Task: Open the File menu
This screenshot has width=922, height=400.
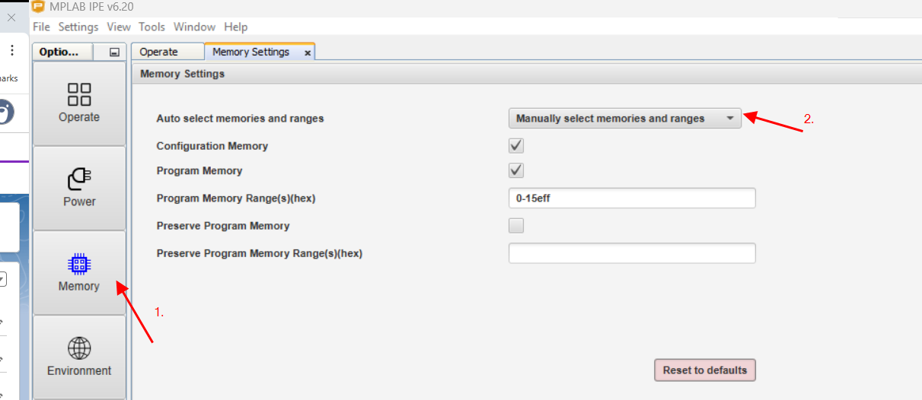Action: pos(42,27)
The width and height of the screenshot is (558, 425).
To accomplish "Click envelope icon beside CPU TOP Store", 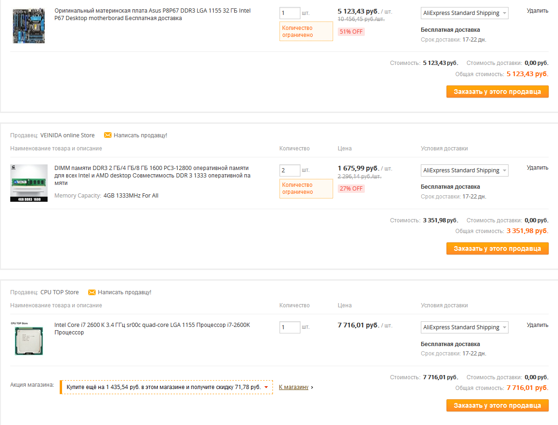I will pyautogui.click(x=92, y=292).
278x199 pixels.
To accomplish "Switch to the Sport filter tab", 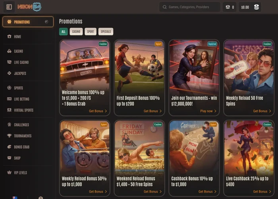I will [91, 31].
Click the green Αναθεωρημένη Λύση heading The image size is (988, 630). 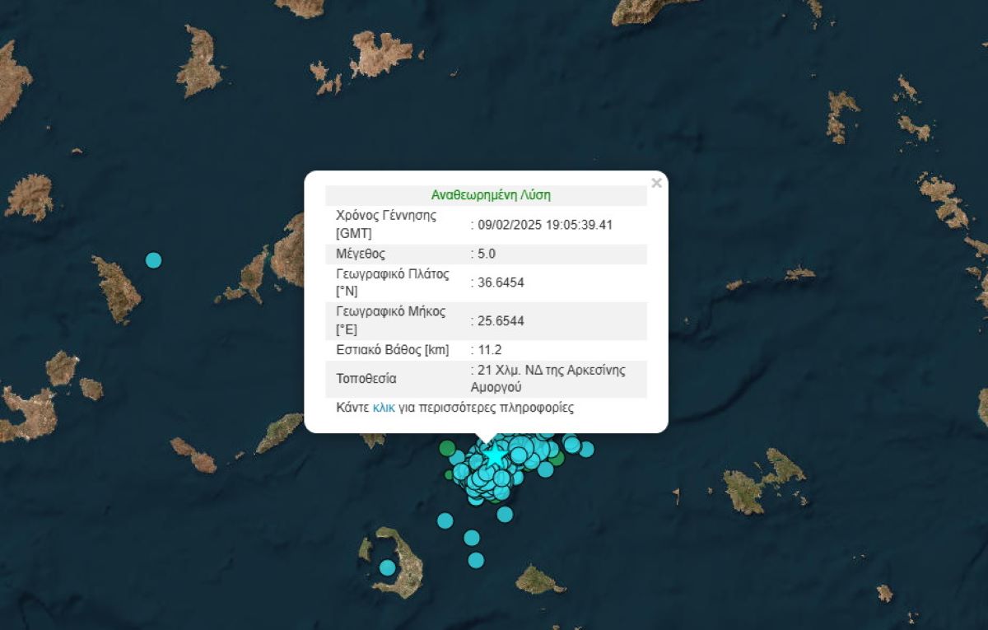pyautogui.click(x=491, y=195)
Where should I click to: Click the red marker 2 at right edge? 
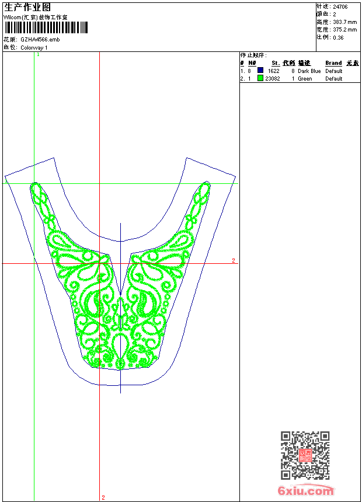click(x=233, y=260)

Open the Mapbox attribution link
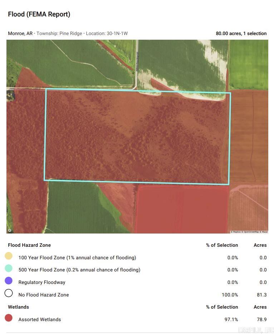236,232
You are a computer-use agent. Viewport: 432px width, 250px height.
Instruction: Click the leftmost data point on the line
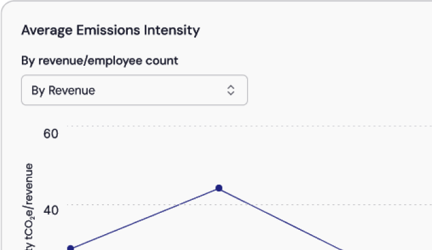(71, 248)
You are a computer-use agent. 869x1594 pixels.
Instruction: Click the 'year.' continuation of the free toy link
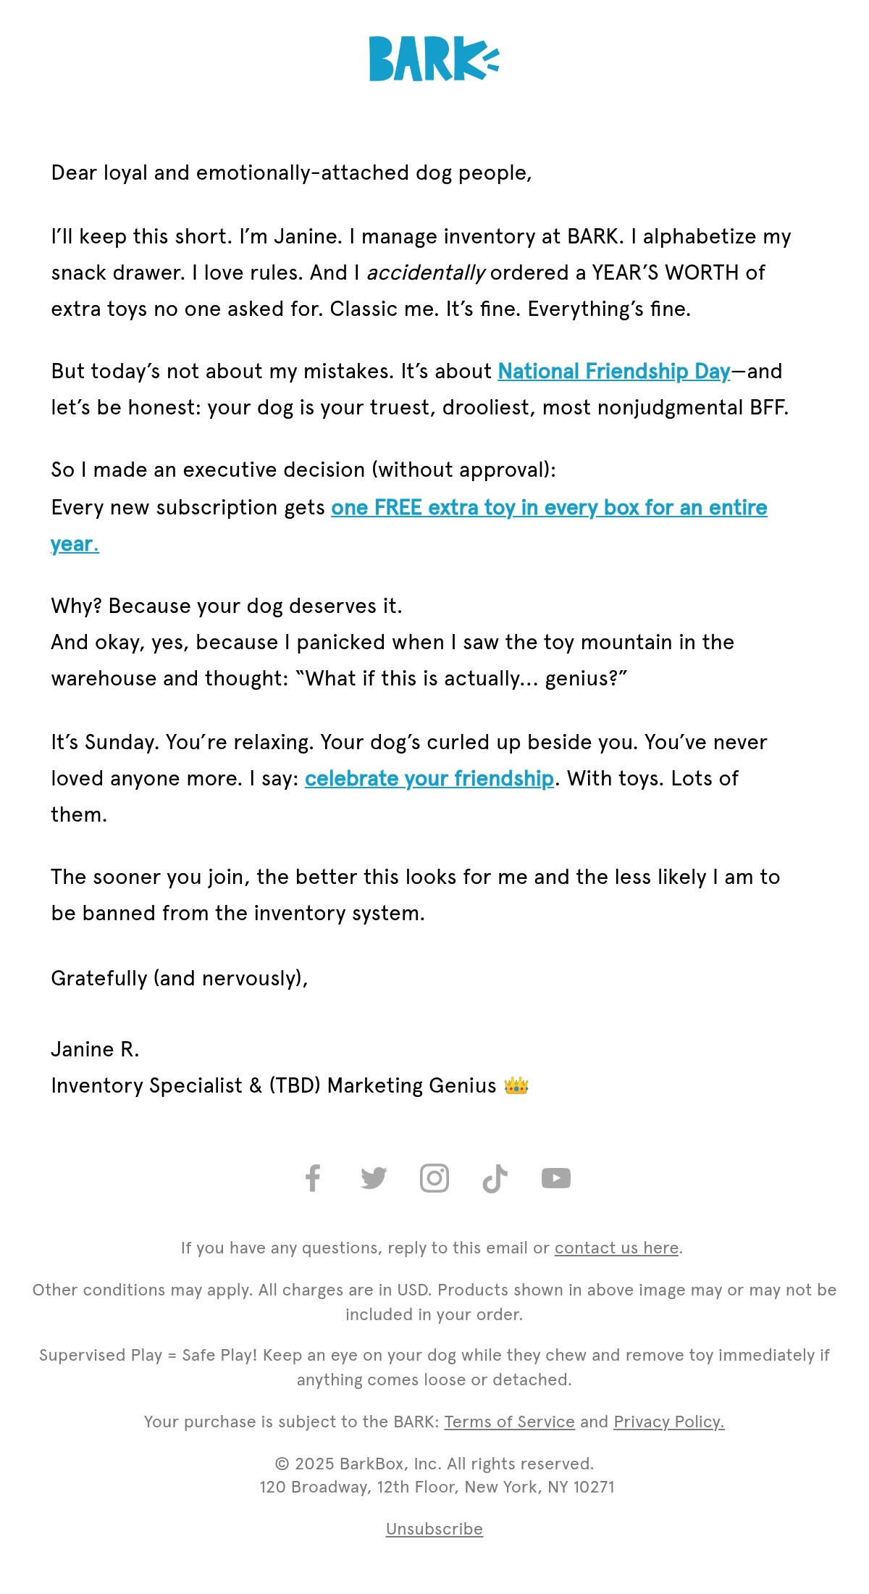[75, 543]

======

• **Task**: Using the entries above, return each line in which the word "pixels" occurs.

• **Solution for this problem**:
278x199 pixels.
You are a computer-use agent. 869x1594 pixels.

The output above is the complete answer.